The lyrics though mar it like drawing a mustache on the Mona Lisa. The equivalence between the mid-West and mid-East is pathetic - a Rosie O'Donnell type view that Christians are just as dangerous as Muslim fanatics.

Plus the whole thing about having to watch what you say is silly. There albums won't get warning stickers about the lyrics no matter where they are in the states. He can rail all day long and no one will arrest him or beat him up for it.

In Canada you are more likely to run into laws restricting you if you believe that homosexual acts are wrong then if you cry out again religion.

The whole Dark Ages bias is quite common though. I recently read a book by a SF author where events took place in this period. In an interview the author talks about after doing research he was surprised to find how wrong he was and that this period was actually an age of reason with very strong intellectual discourse of varying opinions. But this is common ageism the belief that everybody was stupid and superstitious in times past.

Miguel Cuthbert said...

I liked your observations about liberals having to keep the score even between the cultures they judge.
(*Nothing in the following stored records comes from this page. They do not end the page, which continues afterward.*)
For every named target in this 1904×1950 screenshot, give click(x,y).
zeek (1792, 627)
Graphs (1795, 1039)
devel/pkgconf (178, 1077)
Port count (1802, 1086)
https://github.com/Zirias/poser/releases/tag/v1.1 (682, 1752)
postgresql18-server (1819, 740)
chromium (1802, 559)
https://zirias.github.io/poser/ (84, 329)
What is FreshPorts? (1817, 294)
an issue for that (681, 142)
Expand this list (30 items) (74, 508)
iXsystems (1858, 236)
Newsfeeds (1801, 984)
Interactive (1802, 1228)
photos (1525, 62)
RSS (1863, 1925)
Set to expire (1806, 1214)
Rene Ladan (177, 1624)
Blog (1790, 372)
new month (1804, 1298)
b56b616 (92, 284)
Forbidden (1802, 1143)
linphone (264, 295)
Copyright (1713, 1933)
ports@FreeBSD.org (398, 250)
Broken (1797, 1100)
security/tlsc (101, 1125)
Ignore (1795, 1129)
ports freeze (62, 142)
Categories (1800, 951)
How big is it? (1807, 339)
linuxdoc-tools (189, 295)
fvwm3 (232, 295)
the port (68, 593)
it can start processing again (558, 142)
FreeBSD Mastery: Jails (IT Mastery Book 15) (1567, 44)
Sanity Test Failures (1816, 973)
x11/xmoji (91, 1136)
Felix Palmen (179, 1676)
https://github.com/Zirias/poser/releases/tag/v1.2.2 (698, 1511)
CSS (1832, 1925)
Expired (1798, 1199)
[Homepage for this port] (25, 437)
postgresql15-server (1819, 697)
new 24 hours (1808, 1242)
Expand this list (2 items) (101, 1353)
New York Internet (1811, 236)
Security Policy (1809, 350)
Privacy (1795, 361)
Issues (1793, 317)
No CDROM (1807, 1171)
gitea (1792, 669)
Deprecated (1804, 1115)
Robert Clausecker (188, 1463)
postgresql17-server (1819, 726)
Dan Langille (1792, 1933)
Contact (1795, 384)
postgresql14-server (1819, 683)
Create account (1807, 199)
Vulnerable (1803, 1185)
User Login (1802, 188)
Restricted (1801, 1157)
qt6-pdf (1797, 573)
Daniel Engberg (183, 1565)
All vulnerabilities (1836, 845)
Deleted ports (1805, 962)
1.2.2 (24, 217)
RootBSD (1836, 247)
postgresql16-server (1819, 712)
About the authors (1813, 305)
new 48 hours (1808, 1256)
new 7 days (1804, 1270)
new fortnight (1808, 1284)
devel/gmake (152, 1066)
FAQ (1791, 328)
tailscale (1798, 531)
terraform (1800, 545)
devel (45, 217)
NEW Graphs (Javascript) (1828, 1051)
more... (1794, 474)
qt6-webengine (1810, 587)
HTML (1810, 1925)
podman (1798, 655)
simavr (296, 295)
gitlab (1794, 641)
Its one of their most repugnant characteristics.

Furthermore they always distance themselves from the horrors they create. They forget that the Nazis and the Stalinists, Mao Tse-Tung, and the rest of the tyrants and dictators of the last century were all progressives. It is a funny idea that the "religious right" will impose censorship when they invented the hate crime which says "murder is bad" but its even worse when you do it for the wrong reason.

It seems to me, as a devotee of Walker Percy,that Peart has achieved transendence through art/science which is why he probably doesn't have to just grow with the wind...

Anonymous said...

I was going to make a point, but there is none to be made. I can't wait to go to the Rush concert in Oct 2010. Choose to like Peart's stuff or not.

EdMcStinko said...
This comment has been removed by the author.
Anonymous said...

Neil is no more a Muslim apologist than he is a Christian apologist. Thanks for the wordy analysis though.